**WHAT THIS TASK INVOLVES:** Copy out the material between the line containing "Where should I click to: Save" and the line containing "pos(187,484)", inclusive, keeping every character the same.
[Start DATA SHOWN]
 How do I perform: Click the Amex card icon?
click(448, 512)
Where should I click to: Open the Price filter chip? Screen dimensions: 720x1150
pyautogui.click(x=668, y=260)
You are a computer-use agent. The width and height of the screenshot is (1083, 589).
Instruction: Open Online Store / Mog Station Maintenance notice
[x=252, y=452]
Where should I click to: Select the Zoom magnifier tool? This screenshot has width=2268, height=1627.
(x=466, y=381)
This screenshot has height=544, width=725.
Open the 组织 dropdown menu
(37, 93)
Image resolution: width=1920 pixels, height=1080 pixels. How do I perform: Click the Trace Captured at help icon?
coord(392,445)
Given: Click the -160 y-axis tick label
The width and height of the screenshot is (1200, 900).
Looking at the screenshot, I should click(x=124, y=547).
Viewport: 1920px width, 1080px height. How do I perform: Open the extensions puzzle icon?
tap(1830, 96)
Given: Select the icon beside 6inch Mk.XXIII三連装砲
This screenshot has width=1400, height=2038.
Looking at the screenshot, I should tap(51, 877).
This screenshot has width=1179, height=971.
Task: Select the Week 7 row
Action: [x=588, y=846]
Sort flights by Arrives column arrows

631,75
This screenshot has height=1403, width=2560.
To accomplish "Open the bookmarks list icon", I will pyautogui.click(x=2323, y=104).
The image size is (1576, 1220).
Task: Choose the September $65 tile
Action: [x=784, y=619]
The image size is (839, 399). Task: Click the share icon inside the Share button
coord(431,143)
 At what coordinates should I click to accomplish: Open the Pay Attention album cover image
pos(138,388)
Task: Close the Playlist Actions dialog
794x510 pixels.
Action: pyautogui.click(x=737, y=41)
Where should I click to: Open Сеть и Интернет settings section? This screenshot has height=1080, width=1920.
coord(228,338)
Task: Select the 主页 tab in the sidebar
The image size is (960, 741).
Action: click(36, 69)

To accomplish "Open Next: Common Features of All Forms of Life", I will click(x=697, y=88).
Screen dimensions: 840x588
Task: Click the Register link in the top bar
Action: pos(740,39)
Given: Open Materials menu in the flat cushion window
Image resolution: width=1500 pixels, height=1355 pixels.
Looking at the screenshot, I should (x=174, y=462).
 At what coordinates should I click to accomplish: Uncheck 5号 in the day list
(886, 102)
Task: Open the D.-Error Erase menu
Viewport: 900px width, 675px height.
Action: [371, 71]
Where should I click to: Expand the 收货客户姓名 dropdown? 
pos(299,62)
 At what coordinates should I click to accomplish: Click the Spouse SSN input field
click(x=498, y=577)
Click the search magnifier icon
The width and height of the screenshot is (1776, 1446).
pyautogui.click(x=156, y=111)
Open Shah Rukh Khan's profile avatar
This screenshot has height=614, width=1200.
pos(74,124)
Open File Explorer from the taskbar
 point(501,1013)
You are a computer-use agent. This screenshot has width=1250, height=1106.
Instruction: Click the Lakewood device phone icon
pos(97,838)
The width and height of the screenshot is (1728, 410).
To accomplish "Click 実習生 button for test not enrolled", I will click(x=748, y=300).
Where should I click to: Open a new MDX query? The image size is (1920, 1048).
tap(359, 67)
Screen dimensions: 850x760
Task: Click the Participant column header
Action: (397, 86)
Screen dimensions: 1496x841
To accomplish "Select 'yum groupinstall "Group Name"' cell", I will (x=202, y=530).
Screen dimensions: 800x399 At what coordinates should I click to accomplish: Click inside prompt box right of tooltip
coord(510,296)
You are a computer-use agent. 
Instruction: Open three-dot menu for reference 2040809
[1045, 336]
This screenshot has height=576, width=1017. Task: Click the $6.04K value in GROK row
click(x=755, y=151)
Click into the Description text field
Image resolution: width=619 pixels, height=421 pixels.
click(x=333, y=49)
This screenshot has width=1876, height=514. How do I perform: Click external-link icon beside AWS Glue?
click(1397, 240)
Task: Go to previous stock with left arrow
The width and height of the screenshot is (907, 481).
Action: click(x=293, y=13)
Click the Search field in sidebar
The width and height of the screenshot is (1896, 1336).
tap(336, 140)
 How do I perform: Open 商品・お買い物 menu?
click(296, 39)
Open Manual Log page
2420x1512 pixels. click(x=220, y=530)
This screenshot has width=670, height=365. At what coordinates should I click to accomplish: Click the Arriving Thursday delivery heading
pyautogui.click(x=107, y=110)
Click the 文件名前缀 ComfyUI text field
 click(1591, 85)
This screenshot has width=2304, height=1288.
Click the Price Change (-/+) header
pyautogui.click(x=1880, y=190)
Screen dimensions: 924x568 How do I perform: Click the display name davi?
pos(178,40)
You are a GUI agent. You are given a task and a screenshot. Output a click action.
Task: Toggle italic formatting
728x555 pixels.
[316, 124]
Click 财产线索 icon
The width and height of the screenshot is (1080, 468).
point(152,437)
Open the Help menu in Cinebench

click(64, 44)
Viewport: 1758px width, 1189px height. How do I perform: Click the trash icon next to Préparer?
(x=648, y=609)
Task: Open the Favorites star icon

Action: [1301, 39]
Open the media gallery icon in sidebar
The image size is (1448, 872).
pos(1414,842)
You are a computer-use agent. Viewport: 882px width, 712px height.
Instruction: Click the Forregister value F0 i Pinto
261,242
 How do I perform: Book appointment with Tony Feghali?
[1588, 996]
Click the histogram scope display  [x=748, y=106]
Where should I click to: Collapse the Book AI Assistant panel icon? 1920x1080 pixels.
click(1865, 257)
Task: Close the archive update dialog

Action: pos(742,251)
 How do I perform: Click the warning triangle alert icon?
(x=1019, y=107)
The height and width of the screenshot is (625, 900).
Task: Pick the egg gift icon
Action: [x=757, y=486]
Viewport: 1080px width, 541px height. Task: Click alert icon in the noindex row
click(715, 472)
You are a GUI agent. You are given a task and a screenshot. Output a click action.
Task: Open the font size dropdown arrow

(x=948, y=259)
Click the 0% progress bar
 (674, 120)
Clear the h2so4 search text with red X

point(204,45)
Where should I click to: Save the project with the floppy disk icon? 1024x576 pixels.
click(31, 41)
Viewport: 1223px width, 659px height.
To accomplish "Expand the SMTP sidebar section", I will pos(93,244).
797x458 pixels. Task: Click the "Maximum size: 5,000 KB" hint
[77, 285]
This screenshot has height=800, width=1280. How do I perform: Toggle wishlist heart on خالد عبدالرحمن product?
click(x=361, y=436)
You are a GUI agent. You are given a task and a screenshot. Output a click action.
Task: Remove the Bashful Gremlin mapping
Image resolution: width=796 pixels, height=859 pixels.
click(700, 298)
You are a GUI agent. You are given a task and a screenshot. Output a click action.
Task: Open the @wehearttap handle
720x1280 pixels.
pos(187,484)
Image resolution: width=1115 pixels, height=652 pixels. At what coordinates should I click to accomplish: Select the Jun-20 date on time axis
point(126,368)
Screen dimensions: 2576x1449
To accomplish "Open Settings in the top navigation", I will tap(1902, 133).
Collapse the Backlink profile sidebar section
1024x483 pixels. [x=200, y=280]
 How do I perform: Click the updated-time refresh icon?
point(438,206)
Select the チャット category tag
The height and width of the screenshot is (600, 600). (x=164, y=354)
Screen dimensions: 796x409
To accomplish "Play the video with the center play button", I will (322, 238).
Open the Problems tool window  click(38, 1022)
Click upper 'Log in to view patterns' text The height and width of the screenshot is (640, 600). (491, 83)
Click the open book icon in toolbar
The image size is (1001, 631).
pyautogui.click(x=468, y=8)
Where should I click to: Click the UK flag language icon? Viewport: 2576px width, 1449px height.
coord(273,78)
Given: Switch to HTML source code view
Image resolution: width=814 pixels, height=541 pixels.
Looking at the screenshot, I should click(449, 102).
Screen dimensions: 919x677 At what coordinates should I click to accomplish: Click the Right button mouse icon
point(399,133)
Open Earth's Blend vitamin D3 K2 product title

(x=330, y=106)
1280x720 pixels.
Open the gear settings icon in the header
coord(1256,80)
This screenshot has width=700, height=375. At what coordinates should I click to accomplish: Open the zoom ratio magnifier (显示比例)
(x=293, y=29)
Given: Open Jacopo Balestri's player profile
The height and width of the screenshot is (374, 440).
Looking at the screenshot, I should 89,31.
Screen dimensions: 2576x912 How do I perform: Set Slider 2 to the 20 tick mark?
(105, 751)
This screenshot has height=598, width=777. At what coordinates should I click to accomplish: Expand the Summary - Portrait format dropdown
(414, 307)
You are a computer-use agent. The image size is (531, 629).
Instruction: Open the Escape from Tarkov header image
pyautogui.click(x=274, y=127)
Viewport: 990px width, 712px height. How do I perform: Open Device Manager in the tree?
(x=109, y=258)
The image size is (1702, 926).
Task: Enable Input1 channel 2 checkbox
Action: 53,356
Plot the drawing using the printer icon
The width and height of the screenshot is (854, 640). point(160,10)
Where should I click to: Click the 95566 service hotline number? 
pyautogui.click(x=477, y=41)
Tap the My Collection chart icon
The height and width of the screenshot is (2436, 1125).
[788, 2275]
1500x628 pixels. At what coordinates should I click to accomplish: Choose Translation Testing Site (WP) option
[End DATA SHOWN]
**RESULT:**
Where should I click to: Save the project with the floppy disk icon? 1024x576 pixels.
click(31, 41)
Viewport: 1223px width, 659px height.
To accomplish "Expand the SMTP sidebar section", I will pos(93,244).
797x458 pixels. Task: Click the "Maximum size: 5,000 KB" hint
[77, 285]
This screenshot has height=800, width=1280. How do I perform: Toggle wishlist heart on خالد عبدالرحمن product?
click(x=361, y=436)
You are a GUI agent. You are given a task and a screenshot. Output a click action.
Task: Remove the Bashful Gremlin mapping
Image resolution: width=796 pixels, height=859 pixels.
click(700, 298)
You are a GUI agent. You are given a task and a screenshot. Output a click action.
Task: Open the @wehearttap handle
720x1280 pixels.
pos(187,484)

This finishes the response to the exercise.